Dizer o Direito

terça-feira, 3 de outubro de 2023

O fato de o reeducando ser assistido pela Defensoria Pública não gera a presunção de sua hipossuficiência em arcar com a pena de multa

Imagine a seguinte situação hipotética:

João foi condenado, pelo crime de roubo, a pena de reclusão cumulada com multa.

O condenado encontra-se atualmente cumprindo pena no regime semiaberto.

João, assistido pela Defensoria Pública, apresentou pedido de progressão para o regime aberto.

O Ministério Público exarou parecer dizendo que o apenado, para ter direito à progressão, deveria pagar a multa imposta na sentença ou comprovar que não tem condições de arcar com esse pagamento.

 

O entendimento manifestado no parecer do Ministério Público encontra-se em consonância com a jurisprudência?

SIM.

Como regra, o inadimplemento deliberado da pena de multa cumulativamente aplicada ao sentenciado impede a progressão no regime prisional. Em outras palavras, a pessoa só poderá progredir se pagar a pena de multa.

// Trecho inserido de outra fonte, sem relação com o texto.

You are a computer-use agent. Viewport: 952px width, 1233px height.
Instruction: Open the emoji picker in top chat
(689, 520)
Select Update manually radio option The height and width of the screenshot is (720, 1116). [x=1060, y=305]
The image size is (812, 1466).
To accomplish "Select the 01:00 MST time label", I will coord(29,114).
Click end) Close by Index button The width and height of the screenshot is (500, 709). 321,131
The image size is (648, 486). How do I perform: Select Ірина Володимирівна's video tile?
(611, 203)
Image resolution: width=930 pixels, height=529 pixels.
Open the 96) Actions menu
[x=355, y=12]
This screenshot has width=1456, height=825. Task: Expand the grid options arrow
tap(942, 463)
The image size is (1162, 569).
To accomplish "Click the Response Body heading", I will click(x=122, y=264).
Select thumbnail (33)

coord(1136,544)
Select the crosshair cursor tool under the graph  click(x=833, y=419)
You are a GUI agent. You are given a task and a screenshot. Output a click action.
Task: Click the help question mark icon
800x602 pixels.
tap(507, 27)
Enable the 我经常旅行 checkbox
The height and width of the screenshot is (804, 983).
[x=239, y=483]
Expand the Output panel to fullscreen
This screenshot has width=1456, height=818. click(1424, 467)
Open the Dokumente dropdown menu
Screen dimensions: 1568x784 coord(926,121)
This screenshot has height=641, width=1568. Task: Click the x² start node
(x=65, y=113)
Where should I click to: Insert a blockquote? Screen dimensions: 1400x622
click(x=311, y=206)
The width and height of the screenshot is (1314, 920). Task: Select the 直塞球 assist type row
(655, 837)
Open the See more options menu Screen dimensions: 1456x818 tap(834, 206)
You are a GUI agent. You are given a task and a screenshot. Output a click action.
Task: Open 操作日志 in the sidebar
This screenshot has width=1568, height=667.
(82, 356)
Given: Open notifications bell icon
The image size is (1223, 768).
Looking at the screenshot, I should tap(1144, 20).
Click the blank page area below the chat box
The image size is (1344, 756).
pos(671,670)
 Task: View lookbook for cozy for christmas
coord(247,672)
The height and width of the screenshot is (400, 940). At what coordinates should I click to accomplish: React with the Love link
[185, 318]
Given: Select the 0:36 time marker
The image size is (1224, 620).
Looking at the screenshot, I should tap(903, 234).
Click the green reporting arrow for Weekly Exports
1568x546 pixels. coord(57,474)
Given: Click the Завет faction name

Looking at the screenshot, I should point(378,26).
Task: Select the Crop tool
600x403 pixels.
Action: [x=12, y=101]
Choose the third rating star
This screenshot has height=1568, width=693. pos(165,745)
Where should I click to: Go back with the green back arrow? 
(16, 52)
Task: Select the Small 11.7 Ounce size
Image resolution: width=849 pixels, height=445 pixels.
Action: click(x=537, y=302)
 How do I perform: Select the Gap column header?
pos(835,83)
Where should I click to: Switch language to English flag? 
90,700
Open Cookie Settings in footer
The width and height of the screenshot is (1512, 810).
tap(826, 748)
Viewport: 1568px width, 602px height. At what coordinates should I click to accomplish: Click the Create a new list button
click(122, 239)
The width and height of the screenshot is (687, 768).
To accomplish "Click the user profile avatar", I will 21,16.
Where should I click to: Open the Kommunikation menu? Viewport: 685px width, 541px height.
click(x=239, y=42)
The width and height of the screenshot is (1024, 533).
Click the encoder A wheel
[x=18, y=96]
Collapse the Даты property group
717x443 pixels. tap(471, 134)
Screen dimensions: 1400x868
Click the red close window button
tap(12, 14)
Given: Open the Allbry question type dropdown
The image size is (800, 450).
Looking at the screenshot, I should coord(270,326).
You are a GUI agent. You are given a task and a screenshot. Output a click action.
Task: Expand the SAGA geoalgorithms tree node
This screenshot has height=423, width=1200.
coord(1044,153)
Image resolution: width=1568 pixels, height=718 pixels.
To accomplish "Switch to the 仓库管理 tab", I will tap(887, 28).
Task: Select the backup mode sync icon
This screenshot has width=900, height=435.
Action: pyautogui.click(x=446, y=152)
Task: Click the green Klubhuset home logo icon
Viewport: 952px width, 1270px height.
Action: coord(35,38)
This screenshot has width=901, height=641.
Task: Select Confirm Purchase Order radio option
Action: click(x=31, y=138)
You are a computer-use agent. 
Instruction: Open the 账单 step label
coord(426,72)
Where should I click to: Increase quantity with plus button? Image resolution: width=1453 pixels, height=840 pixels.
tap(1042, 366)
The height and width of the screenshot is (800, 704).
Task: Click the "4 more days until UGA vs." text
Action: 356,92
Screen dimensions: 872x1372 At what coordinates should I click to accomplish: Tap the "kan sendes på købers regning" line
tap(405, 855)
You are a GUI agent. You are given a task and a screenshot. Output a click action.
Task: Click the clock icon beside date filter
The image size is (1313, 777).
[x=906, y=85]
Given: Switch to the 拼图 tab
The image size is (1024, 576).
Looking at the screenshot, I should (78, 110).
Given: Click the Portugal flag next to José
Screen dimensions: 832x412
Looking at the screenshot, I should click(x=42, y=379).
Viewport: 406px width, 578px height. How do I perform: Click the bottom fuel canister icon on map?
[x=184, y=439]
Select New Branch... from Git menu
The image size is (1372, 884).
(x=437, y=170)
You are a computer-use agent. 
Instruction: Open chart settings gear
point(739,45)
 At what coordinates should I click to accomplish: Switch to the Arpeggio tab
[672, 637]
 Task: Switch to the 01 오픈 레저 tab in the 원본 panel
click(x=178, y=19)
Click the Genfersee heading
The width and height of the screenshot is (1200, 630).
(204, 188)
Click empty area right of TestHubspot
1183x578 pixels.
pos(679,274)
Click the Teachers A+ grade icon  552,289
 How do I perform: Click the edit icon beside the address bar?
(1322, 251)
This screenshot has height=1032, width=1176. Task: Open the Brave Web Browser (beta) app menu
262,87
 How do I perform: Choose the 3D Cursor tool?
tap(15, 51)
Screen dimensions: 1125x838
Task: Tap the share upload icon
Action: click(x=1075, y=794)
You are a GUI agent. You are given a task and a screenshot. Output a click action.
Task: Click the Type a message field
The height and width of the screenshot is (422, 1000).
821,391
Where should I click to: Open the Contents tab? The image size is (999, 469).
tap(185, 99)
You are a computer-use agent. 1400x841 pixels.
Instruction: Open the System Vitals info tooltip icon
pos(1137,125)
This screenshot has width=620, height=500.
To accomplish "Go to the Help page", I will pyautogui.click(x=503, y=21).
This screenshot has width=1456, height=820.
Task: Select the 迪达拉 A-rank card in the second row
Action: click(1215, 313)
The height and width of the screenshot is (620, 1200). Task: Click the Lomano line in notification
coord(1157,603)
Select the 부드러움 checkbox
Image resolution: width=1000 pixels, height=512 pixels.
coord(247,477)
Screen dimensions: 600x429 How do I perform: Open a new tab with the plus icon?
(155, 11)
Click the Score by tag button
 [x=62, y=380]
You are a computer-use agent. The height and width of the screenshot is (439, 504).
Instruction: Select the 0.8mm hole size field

Exceção: mesmo sem ter pago, pode ser permitida a progressão de regime se ficar comprovada a absoluta impossibilidade econômica do apenado em quitar a multa, ainda que parceladamente.

STF. Plenário. EP 16 ProgReg-AgR/DF, Rel. Min. Roberto Barroso, julgado em 1º/7/2016 (Info 832).

 

O juiz concedeu a progressão argumentando o seguinte:

- realmente o reeducando não quitou a multa nem comprovou a impossibilidade de pagar;

- no entanto, existe uma presunção de que ele é hipossuficiente considerando que está assistido pela Defensoria Pública.

 

Para o STJ, agiu corretamente o juiz?

NÃO.

Na forma do art. 50, caput, do Código Penal, admite-se que, a requerimento do condenado e conforme as circunstâncias do caso concreto, seja deferido o pagamento da multa em parcelas mensais:

Pagamento da multa

Art. 50. A multa deve ser paga dentro de 10 (dez) dias depois de transitada em julgado a sentença. A requerimento do condenado e conforme as circunstâncias, o juiz pode permitir que o pagamento se realize em parcelas mensais.

 

Assim, nas hipóteses de inadimplemento da pena de multa, a fim de que não se imponha ao reeducando uma barreira intransponível, a ponto de violar o princípio da ressocialização da pena, nem se frustre, por outro lado, a finalidade da execução penal, o Juízo da Execução Criminal deve, antes de obstar ou deferir a progressão de regime ao apenado, verificar o valor da multa fixada e analisar, a partir de elementos fáticos, a respectiva capacidade econômica do sentenciado, com vistas a viabilizar, de algum modo, ainda que de forma parcelada, o pagamento da multa.

No caso, foi deferida a progressão de regime ao fundamento de que, “Muito embora o reeducando não tenha comprovado a impossibilidade de saldar a pena de multa, sua hipossuficiência econômica se revela das circunstâncias dos autos, pois se encontra assistido pela Defensoria Pública, sendo, portanto, presumidamente hipossuficiente”.

Conforme ponderou o Min. Rogerio Schietti Cruz, no julgamento do HC n. 672.632, DJe 15/6/2021, “nem todos os processados criminalmente, patrocinados pela Defensoria Pública, são hipossuficientes. [...]. Assim, é ônus do sentenciado, durante a execução, justificar o descumprimento da sentença, também no ponto relacionado à multa. Isso deve ser feito, primeiramente, ao Juiz da VEC, com oportunidade de oitiva do Ministério Público”, afastando-se, portanto, a mera presunção de sua incapacidade econômica para o pagamento da sanção pecuniária.

Desse modo, constatado o inadimplemento da pena de multa aplicada cumulativamente à privativa de liberdade, o Juízo da Execução Criminal deverá, antes de deliberar acerca da progressão de regime, intimar o reeducando para efetuar o pagamento, ressaltando a possibilidade de parcelamento, a pedido e conforme as circunstâncias do caso concreto (art. 50, caput, do CP), bem como oportunizando ao condenado comprovar, se for o caso, a absoluta impossibilidade econômica de arcar com seu valor sem prejuízo do mínimo vital para a sua subsistência e de seus familiares.

 

Em suma:

O fato de o reeducando ser assistido pela Defensoria Pública não gera a presunção de sua hipossuficiência em arcar com a pena de multa. 

STJ. 5ª Turma. AgRg no REsp 2.039.364-MG, Rel. Min. Reynaldo Soares da Fonseca, julgado em 25/4/2023 (Info 13 – Edição Extraordinária).